← All posts

automation

AML, a language to define your database schema

by Loïc Knuchel on

While Azimutt is primarily a database schema explorer allowing you to better navigate and understand big databases, I regularly get requests to extend it. Which totally makes sense when you are working on new evolutions or features. I delayed this as I had more important feature to develop such as embed or schema analysis, and I didn’t know how to do it well, but it is now time.

hello

I reviewed a lot of tools to build a choice guide and could experiment many ways to define it. Most of them were quite bad with inputs for each information and a lot of buttons to add/edit/delete/move everything. Only two use a simple language to define your schema. You could write it as full text, allowing copy/paste, code generation and even versioning. The experience was incredible. It seems obvious now, as we are not writing code just for fun but because it’s the most efficient way to express ourselves with various levels of strictness or abstraction. And so AML was born in my mind.
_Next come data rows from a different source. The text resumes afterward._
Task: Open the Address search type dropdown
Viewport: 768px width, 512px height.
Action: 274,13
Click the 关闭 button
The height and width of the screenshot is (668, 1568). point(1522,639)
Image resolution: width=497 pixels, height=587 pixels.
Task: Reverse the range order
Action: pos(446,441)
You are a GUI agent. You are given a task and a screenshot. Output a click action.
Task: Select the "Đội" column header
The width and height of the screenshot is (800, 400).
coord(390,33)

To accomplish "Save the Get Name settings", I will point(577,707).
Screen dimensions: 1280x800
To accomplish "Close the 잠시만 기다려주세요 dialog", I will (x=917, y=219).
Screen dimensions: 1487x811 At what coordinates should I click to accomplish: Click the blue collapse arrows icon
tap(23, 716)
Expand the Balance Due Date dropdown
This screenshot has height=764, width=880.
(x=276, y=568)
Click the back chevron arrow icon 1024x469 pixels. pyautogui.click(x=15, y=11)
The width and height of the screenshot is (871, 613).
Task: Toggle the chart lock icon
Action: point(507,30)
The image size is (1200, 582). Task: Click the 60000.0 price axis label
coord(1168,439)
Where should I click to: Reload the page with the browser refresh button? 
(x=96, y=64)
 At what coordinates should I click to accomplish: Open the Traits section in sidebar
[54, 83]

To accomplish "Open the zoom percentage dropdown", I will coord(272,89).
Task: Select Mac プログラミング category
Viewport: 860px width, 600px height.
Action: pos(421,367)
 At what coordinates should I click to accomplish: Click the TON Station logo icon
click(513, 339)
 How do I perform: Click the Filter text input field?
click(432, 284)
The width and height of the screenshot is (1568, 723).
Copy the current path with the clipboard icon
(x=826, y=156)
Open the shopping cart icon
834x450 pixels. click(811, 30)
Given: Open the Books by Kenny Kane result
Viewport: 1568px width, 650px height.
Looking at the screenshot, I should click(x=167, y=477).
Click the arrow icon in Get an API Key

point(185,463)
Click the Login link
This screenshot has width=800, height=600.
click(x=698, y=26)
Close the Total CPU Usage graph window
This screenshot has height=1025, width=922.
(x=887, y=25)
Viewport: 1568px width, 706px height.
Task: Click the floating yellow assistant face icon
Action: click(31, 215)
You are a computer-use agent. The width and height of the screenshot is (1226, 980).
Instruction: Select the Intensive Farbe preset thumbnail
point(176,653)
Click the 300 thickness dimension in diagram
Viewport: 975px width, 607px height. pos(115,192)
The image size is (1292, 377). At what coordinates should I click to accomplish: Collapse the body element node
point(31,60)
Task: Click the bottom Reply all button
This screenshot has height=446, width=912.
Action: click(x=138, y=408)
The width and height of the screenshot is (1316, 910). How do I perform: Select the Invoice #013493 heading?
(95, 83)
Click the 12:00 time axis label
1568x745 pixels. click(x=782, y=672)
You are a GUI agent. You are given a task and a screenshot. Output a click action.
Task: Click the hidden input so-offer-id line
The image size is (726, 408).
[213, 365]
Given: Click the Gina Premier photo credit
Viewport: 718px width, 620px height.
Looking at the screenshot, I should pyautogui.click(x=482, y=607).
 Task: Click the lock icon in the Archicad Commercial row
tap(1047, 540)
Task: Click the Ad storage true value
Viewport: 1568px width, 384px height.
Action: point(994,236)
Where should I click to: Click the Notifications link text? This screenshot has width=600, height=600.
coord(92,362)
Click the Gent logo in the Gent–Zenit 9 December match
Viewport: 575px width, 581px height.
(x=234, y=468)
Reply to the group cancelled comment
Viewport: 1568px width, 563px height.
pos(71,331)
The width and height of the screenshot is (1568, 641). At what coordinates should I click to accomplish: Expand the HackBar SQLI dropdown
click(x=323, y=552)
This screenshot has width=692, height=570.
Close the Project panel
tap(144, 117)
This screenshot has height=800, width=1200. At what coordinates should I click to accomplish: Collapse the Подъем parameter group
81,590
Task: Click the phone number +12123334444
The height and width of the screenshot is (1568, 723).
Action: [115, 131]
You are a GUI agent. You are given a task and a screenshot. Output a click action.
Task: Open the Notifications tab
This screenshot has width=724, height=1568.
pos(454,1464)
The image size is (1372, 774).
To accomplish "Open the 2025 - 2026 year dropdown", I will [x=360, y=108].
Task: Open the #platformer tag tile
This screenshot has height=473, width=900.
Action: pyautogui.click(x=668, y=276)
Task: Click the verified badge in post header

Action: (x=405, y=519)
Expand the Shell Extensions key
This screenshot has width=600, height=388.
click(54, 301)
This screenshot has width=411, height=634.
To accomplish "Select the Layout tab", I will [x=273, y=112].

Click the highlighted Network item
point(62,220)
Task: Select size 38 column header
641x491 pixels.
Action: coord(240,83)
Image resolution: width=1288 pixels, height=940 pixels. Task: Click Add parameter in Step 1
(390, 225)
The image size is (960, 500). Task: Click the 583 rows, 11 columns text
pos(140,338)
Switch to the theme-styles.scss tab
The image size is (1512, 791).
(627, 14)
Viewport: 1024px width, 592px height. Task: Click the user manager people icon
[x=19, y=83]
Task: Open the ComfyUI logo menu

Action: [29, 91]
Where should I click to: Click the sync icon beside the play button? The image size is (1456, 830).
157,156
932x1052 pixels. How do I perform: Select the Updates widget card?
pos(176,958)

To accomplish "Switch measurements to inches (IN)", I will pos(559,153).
AML stands for Azimutt Markup Language. Its goal is clear: define a SQL database structure in the easiest and lightest way possible. It’s meant to be intuitive and used without any prior learning.

Azimutt Markup Language

This is the first iteration of this language, to get your feedback before implementing it in Azimutt. If you want to help me, creating this simple language, take a moment and write on a notepad a basic schema in the more natural way. Then you can compare it with Azimutt and give me feedback on differences and possible improvements.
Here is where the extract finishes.